### INSTRUCTIONS TO FOLLOW
Those lines of the data that hold the word "computer" are to be copied out.

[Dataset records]
--
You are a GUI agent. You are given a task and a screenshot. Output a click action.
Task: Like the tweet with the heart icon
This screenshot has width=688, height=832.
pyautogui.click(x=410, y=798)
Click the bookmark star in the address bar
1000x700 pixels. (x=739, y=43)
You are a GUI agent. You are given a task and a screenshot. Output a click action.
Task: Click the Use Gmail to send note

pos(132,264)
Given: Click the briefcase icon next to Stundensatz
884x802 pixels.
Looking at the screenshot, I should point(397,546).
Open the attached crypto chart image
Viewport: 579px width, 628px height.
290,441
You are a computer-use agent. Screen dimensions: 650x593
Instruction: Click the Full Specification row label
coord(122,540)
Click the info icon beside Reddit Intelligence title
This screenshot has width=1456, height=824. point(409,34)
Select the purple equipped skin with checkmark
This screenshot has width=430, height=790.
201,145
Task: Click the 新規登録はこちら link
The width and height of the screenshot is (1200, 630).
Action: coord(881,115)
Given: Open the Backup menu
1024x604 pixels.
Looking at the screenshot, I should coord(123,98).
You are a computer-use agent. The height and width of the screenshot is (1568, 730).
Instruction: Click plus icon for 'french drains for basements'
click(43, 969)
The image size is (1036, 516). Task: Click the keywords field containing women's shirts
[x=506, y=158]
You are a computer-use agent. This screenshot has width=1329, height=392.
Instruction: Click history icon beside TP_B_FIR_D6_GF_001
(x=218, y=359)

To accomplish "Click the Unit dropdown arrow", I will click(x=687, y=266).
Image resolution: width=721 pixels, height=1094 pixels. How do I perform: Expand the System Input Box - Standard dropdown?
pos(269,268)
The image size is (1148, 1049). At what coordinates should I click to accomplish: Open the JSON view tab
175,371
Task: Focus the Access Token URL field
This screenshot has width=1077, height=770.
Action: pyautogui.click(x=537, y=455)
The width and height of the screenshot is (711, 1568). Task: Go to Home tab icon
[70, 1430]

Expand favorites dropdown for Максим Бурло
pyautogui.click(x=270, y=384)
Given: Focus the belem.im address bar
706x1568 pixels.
--
### REPLY
You are a computer-use agent. Screen dimensions: 650x593
You are a computer-use agent. The height and width of the screenshot is (1568, 730).
You are a computer-use agent. This screenshot has width=1329, height=392.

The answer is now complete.